A snowy morning at the ski house.
When I walk downstairs in my après
tights and giant sized sweater I don't know what to expect. I know there is a man in the house but I don't know what kind of man he will be. I don't know I'm going fall in love in with him.
Barry jumps up from his chair to shake my hand. He is that kind of gentleman. He explains the bandages on his right hand - a motorcycle accident. I barely hear what he is saying because I'm mesmerized by his beauty - his pale blue eyes, his tan, weathered skin, and a little tuft of dark hair peaking out of his ski hat. Oh, oh my. I watch him sip his beer gingerly with his good hand. He smiles often.
Why am I standing in this kitchen? Was I going to make dinner? Who cares about dinner with Barry sitting at the kitchen table? I grab a beer, forget about dinner, and with my three friends bombard him with questions.
When Barry was ten his mother dropped him off in the Redwoods to camp for the weekend - alone. She trusted me, he tells us. He is a mountaineer, a guide, a skier, a climber, a man who doesn't want kids. He's 41 and he's sure of it, even as we ask him how he can be so sure. He can. He is. He asks us how we feel about marriage, children, all of it.
When the A-framed ski chalet gets cold he tends to the fire and soon we are warm again. Although sitting next Barry I don't need the fire to keep me warm. I stay in my chair for the rest of my life listening to his husky yet soft-spoken voice while he talks about relationships and life. I want to know everything about him right now. He wants a life partner, he wants to get married, but dating is difficult because of the kids issue. He is up front about this on the first or second date. "I don't want to waste their time." I imagine their disappointment.
Barry just met us and yet on his way out he envelopes each one of us with his strong arms in the most amazing hug. He squeezes me gently and lingers for a moment longer than any other stranger I just met would. He smiles when he says good-bye. He loved meeting us. I believe him. I loved meeting him too.

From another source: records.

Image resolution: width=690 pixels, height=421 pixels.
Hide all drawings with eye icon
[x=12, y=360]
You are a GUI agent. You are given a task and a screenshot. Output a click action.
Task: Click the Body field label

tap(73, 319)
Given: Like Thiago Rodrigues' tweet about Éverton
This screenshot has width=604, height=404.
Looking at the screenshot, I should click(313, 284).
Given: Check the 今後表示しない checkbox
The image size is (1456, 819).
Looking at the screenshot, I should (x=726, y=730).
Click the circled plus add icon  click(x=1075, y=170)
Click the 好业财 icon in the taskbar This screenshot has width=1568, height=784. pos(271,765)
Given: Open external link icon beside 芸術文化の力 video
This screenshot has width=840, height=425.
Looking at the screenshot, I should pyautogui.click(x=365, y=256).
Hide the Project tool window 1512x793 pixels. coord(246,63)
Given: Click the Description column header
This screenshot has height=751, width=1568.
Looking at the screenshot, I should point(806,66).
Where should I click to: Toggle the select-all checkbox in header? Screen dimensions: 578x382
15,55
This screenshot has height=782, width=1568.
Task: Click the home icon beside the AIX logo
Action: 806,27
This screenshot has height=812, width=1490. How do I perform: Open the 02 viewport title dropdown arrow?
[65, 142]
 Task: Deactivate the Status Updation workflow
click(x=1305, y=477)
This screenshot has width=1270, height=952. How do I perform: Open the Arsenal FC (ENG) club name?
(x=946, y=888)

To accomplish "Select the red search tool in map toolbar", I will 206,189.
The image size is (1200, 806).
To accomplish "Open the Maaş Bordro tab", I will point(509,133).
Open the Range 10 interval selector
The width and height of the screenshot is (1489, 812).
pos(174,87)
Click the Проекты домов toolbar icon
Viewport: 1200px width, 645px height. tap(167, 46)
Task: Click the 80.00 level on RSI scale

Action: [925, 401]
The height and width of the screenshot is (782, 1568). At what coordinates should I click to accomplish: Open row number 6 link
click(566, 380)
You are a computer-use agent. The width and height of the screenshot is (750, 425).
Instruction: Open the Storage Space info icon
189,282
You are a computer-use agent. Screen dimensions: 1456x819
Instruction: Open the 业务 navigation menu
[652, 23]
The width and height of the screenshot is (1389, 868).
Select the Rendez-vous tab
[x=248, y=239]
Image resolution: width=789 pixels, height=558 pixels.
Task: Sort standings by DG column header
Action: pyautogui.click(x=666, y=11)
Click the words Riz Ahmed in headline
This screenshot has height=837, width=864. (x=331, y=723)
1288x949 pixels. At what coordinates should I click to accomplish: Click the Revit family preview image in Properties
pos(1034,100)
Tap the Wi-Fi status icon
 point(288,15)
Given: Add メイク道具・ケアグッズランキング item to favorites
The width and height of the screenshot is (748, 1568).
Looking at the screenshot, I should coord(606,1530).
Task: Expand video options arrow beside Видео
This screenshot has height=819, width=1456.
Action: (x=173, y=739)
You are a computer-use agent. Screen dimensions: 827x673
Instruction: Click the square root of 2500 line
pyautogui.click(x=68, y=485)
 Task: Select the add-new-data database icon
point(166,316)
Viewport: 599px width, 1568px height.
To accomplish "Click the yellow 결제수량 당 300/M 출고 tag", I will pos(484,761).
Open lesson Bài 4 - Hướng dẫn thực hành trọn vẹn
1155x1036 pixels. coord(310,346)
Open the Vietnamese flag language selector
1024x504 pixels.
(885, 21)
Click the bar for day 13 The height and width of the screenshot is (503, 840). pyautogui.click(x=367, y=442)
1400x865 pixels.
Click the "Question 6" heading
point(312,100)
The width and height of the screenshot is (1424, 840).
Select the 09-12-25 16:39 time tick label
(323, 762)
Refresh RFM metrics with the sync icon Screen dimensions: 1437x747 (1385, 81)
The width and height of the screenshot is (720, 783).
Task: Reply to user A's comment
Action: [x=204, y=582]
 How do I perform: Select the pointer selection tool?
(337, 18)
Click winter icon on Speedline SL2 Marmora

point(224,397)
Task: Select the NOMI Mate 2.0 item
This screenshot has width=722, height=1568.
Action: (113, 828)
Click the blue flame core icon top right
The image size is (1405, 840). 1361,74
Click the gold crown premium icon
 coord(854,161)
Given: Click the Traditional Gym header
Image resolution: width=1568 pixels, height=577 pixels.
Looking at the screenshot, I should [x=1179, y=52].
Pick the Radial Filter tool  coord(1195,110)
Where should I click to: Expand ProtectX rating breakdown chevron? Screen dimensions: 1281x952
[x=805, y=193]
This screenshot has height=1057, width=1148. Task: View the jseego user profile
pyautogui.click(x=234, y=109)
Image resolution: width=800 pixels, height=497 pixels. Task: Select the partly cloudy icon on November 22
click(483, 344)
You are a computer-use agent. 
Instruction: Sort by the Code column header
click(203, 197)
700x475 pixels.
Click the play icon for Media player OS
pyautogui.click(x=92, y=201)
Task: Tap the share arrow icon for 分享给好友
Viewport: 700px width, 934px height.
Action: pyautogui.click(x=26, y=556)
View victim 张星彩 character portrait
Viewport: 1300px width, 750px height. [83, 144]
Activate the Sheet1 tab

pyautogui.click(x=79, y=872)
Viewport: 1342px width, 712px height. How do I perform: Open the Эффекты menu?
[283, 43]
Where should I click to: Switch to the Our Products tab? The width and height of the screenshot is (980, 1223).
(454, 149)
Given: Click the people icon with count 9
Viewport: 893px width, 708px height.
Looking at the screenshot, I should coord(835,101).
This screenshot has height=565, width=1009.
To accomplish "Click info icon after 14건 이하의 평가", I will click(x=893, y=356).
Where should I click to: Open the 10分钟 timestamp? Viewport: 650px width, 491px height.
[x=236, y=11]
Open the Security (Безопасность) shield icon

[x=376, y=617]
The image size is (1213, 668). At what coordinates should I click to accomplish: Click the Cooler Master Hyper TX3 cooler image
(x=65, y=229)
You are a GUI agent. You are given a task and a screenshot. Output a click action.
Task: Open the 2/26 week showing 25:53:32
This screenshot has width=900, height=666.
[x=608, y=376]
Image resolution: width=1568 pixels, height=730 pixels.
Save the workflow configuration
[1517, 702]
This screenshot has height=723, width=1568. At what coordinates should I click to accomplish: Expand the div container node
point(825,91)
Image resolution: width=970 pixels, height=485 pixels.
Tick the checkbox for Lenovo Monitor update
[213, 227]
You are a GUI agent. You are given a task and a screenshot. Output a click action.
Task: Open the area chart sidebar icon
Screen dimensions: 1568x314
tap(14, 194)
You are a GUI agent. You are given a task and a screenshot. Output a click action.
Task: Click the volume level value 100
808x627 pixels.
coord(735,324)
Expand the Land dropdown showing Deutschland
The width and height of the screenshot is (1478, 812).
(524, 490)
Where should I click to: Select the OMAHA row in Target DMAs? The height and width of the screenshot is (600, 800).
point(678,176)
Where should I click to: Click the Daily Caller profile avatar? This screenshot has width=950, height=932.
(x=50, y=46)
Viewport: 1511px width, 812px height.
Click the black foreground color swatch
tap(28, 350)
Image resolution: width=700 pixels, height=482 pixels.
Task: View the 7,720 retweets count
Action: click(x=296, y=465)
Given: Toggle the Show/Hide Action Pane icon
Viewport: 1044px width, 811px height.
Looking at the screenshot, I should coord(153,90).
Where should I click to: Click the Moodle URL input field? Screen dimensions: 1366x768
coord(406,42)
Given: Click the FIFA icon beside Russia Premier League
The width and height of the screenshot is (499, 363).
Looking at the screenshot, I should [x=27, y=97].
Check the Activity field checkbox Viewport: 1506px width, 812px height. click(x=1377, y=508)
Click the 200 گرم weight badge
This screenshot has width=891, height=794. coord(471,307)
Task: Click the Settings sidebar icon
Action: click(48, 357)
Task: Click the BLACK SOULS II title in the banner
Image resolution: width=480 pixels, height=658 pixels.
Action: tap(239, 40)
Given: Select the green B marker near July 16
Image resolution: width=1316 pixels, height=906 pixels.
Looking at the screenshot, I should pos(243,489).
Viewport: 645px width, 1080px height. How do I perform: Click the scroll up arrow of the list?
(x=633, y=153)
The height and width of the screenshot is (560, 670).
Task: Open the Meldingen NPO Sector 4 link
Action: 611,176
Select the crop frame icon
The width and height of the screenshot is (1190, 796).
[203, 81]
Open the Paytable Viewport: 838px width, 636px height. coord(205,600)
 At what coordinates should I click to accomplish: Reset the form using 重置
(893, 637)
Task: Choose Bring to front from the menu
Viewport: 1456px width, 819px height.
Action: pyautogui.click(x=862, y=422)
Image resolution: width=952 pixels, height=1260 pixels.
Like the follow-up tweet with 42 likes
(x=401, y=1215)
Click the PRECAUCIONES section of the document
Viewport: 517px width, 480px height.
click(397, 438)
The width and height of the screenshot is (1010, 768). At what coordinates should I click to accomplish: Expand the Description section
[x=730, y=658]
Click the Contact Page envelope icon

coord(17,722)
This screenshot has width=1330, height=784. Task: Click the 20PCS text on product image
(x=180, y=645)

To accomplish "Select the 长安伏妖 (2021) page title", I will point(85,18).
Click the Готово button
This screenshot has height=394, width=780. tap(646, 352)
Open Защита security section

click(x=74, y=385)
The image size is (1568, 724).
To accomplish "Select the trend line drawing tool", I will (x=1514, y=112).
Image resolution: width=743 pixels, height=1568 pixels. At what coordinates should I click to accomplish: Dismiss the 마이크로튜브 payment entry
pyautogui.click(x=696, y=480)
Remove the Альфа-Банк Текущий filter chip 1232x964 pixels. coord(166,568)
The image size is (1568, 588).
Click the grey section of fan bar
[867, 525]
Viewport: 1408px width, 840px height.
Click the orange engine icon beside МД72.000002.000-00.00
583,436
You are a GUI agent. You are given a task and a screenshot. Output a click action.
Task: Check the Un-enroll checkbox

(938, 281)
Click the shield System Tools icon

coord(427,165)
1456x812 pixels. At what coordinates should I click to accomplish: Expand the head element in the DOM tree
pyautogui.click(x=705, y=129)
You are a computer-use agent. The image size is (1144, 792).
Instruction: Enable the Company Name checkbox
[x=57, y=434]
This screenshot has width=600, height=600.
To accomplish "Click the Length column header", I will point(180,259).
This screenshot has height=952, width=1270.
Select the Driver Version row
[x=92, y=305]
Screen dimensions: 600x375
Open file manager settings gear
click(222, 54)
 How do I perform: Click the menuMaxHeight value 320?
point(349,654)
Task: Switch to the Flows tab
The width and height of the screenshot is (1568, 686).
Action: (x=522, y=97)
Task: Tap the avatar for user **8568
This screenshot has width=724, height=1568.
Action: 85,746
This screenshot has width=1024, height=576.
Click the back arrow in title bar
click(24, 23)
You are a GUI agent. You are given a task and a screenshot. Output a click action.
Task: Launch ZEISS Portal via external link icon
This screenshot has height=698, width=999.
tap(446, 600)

Barry is a man. A type of man that I did not know existed on this planet until now. I wonder why I had to travel 3,000 miles to meet him and if I'll ever know anyone like him again.
Barry guides men and women up the most challenging mountains on the planet. He pushes them to their physical and mental limits because they pay him to do so. When they are tired and broken, panting, sweating, shaky, and are sure they can't take another step forward, Barry is there.
He stands next to them, holds them, tells them that, yes, they can keep going if they dig deep enough inside themselves. Eventually they will find that place of inner strength and they will believe what he says. He will wait until they do. Then he will watch them go forward on their own always trailing closely behind in case they fall.
I want a man like Barry close to me always to catch me if I fall.